Le constat de cette difficulté à se mobiliser en tant que chômeurs ou
précaires n’est pas nouveau. Il est un trait constant lié aux conditions
d’existence de ces catégories. Les contrats et statuts sont nombreux
(CDD, interim, CAE/CUI, stagiaires, allocation chômage ou RSA…), les
employeurs changent et les collègues avec (avec des hiérarchies
salariales à l’intérieur des boîtes en fonction des types de contrats)
et si l’on passe tous par Pôle Emploi, il est difficile de s’y
rencontrer et la dématérialisation n’arrange rien. En ce sens, la
précarité ou le chômage ne crée pas de fait une communauté d’intérêt.

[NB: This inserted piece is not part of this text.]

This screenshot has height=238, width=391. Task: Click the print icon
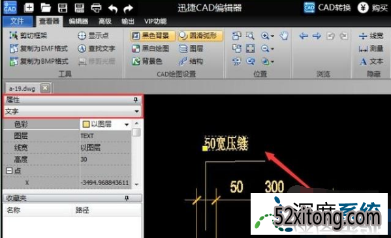[x=96, y=8]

Les chômeurs sont maintenus dans une disponibilité pour les besoins du
patronat mais isolés les uns des autres. Il n’y a ni lieu où se
retrouver, ni production à bloquer pour faire pression. Les conditions
de vie de cette catégorie de la population (qui, répétons-le, regroupe
des réalités diverses) limitent les possibilités de se regrouper et de
faire pression pour défendre ses intérêts. A ces difficultés, vient
s’ajouter le découragement, la résignation de ceux qui ont déjà à lutter
au quotidien pour accéder aux allocations dont ils dépendent pour vivre
: usés par ces luttes, il reste peu d’énergie pour mener des batailles
collectives, d’autant que ces dernières années, peu de luttes ont
débouché sur des « victoires ». L’État ne s’y est pas trompé. Le
gouvernement, après plusieurs semaines de mobilisation, a proposé aux
intermittents des aménagements de la réforme UNEDIC, uniquement pour les
annexes les concernant. Ces derniers continuent à affirmer « ce que nous
défendons, nous le défendons pour tous », mais ils ne peuvent tenir
s’ils ne sont rejoints par les autres concernés. Sur Alès, comme dans
d’autres villes, des collectifs de précaires et chômeurs se sont
associés à la lutte contre la réforme de l’UNEDIC. Si des rencontres et
des dépassements ont eu lieu, un mouvement des chômeurs et précaires
n’en a pas émergé. Il nous faut tisser au quotidien des solidarités et
des rapports de force pour la défense de nos intérêts pour espérer que
des luttes plus importantes puissent se développer. Il nous faut trouver
des bases communes et des lieux pour se rassembler, par delà nos
multiples statuts, notre atomisation et notre invisibilisation.